Bihar has a population of more than 100 million people. The incumbent ruling party, the Rashtriya Janata Dal (RJD), won 124 seats. This was more than any other party and entitled the RJD — according to constitutional guidelines and tradition — to form government if it could get enough coalition partners.

While the RJD was trying to form a government, the BJP, backed by minor partners and with the blessing of the state governor, sneaked in and installed itself as Bihar's government.

A parliamentary vote of no confidence in the BJP state government has been scheduled before March 13. Bourgeois parties such as the RJD and Congress have, in collaboration with the Communist Party of India (Marxist), a social democratic party, threatened a bandh (a general strike) in Bihar should the BJP survive. The Communist Party of India-Marxist Leninist (Liberation) (CPI-ML) will hold a separate bandh.

The CPI-ML has a significant mass base in Bihar and has held six assembly seats for some years. Since the February poll, the CPI-ML is the left party with the most seats in the Bihar Assembly. While the Communist Party of India (CPI) and the CPI-M are considerably bigger nationally, they did poorly in the Bihar Assembly: the CPI won just only five seats (down from 26 in 1995) and the CPI-M won two seats (down from six).

Before the elections, six CPI Bihar Assembly broke away to form a pro-RJD group. A few other CPI assembly members, together with some CPI office bearers, joined the RJD outright.

The CPI-M has done poorly despite securing backing of the RJD in a politically dubious partnership. The CPI had also been in alliance with bourgeois ruling establishments in Bihar, but this time it entered into a seat-sharing scheme with the CPI-ML under which the two parties would campaign for the other's candidates where they were not fielding their own.

As an influential revolutionary left party in Bihar, the CPI-ML is treading a delicate path. In voting against the BJP government in the no confidence motion, as the CPI-ML says it plans to do, in practical terms it is supporting the RJD to form government as a "lesser evil".

The RJD, during its reign in Bihar in the 1990s, has enjoyed mass appeal because its leader and Bihar chief minister Laloo Prasad Yadav belongs to the "backward" Yadav caste that makes up 11% of Bihar's population. The RJD's populism is based on anti-feudal posturing.

Despite its rhetoric, the RJD regime has proved to be keen in defending the interests of the upper classes and castes. In 1997, Yadav was formally charged with involvement in a financial scam, triggering a broad campaign within Bihar for his resignation.
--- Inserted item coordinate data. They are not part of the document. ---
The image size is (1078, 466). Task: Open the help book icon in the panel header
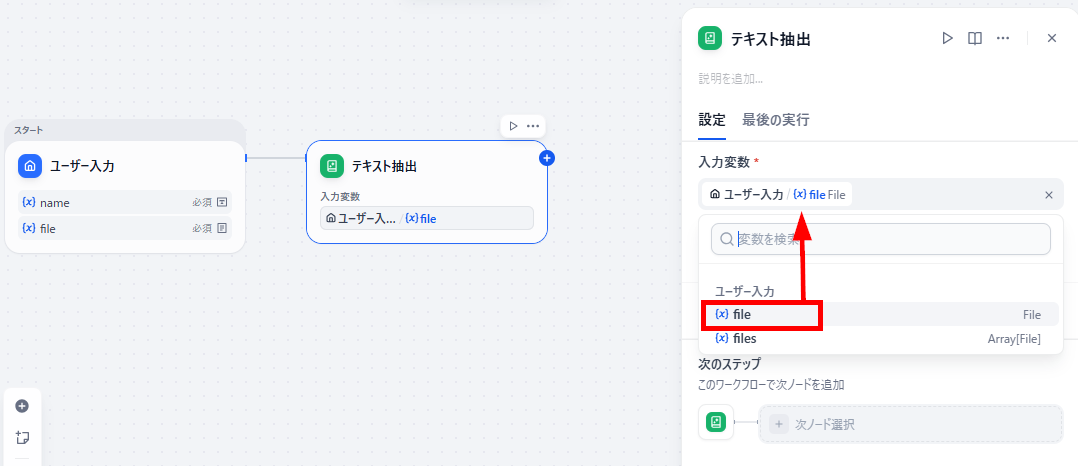pyautogui.click(x=974, y=38)
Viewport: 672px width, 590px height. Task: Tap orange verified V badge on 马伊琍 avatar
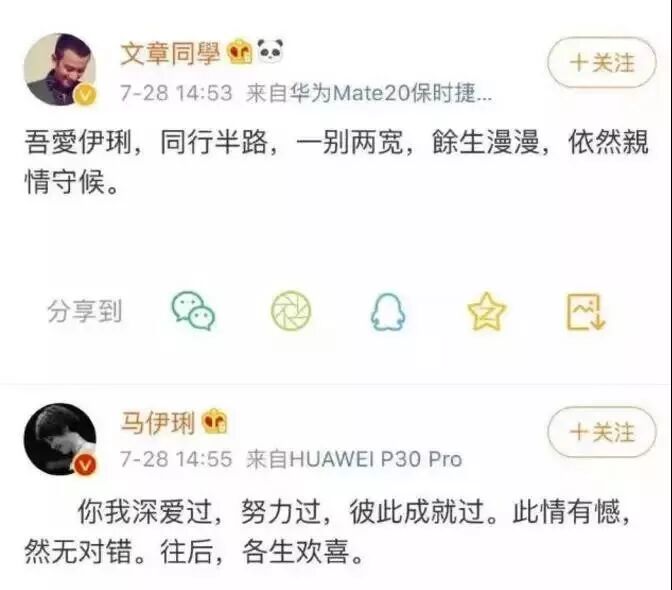click(86, 465)
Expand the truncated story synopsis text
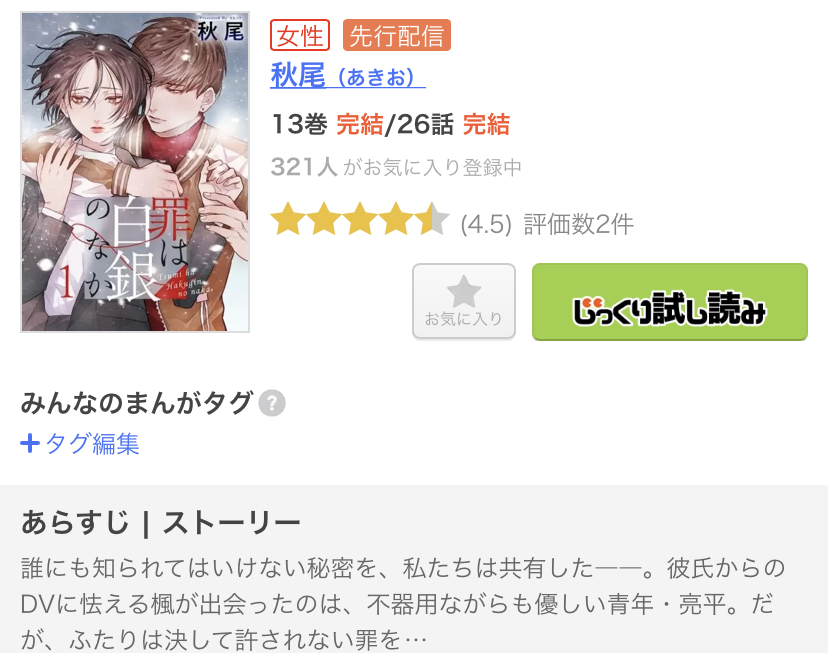 (402, 604)
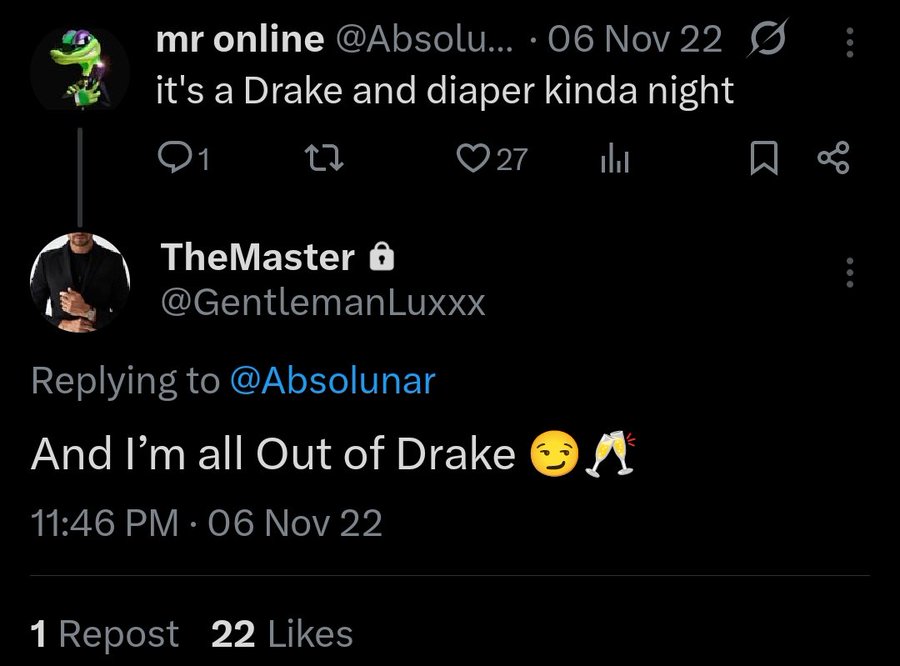This screenshot has width=900, height=666.
Task: Share mr online's tweet
Action: point(833,158)
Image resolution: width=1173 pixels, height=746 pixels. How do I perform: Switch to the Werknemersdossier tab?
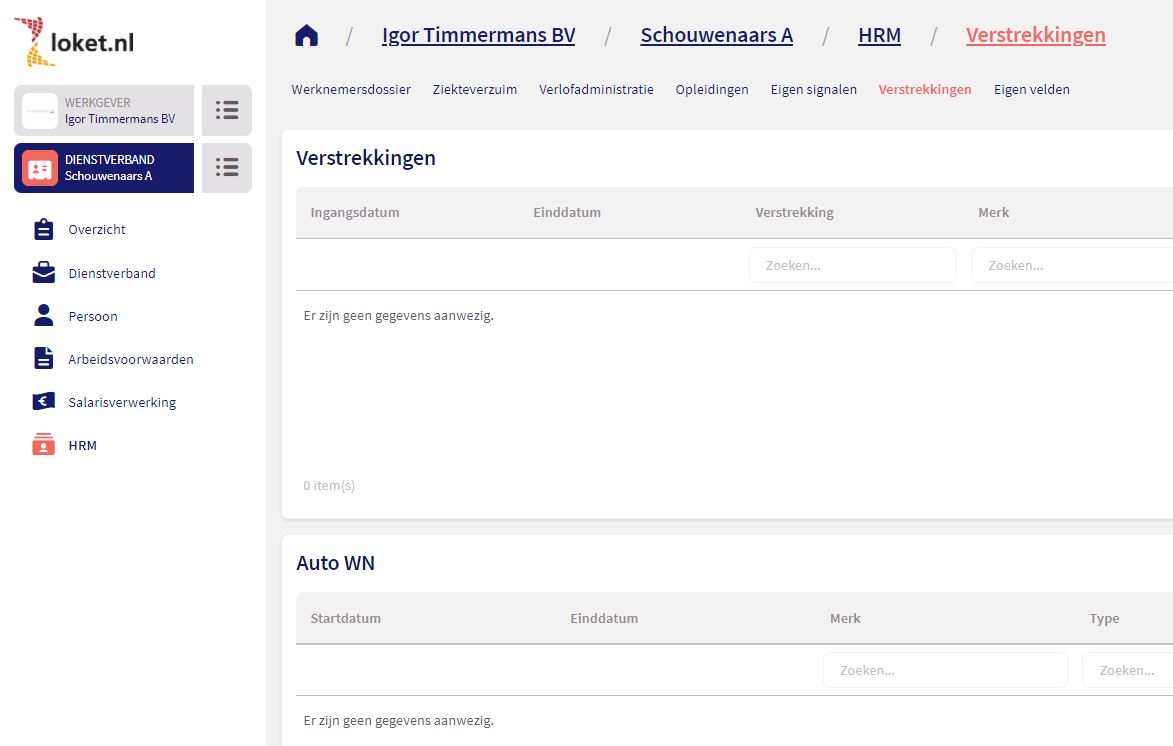tap(351, 90)
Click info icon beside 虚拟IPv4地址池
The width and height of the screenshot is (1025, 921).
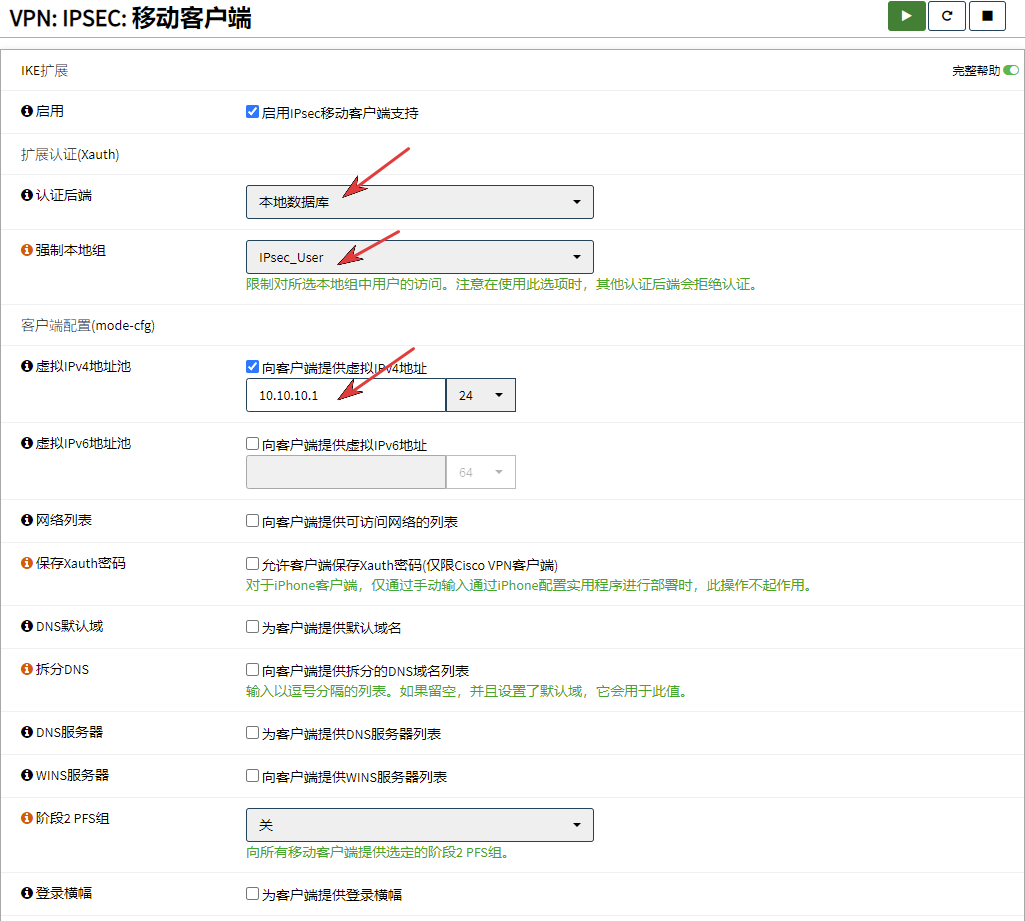tap(27, 366)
The CPI-ML was a key force in that campaign.

CPI-ML Polit Bureau member B. Sivaraman, speaking to Green Left Weekly from Delhi, said that if the BJP government is defeated in the no confidence motion and the RJD seeks in turn a vote of confidence, the CPI-ML would abstain in order not to prevent the RJD forming a government.

"If and when the NDA [the BJP-led coalition] government is voted out, and the question of supporting one bourgeois government against the other is raised, the question of which is the 'greater evil' would concretely come to the fore", Sivaraman said.

"Even if there is the slightest margin available for the CPI-ML to maintain an independent stand without openly supporting an RJD government, we would go for that. But if our support becomes crucial, then we must consider that. But that would be the last resort."

While violent suppression of working class resistance is a daily occurrence in India, it was particularly bad in Bihar. Private armies, employed by landowners and other ruling class elements, are regularly deployed.

During the Bihar elections, members and supporters of the CPI-ML were subjected to repeated raids, bombings, shootings, arrests and other attacks by opponents and by the police, resulting in the deaths of at least two supporters and many serious injuries.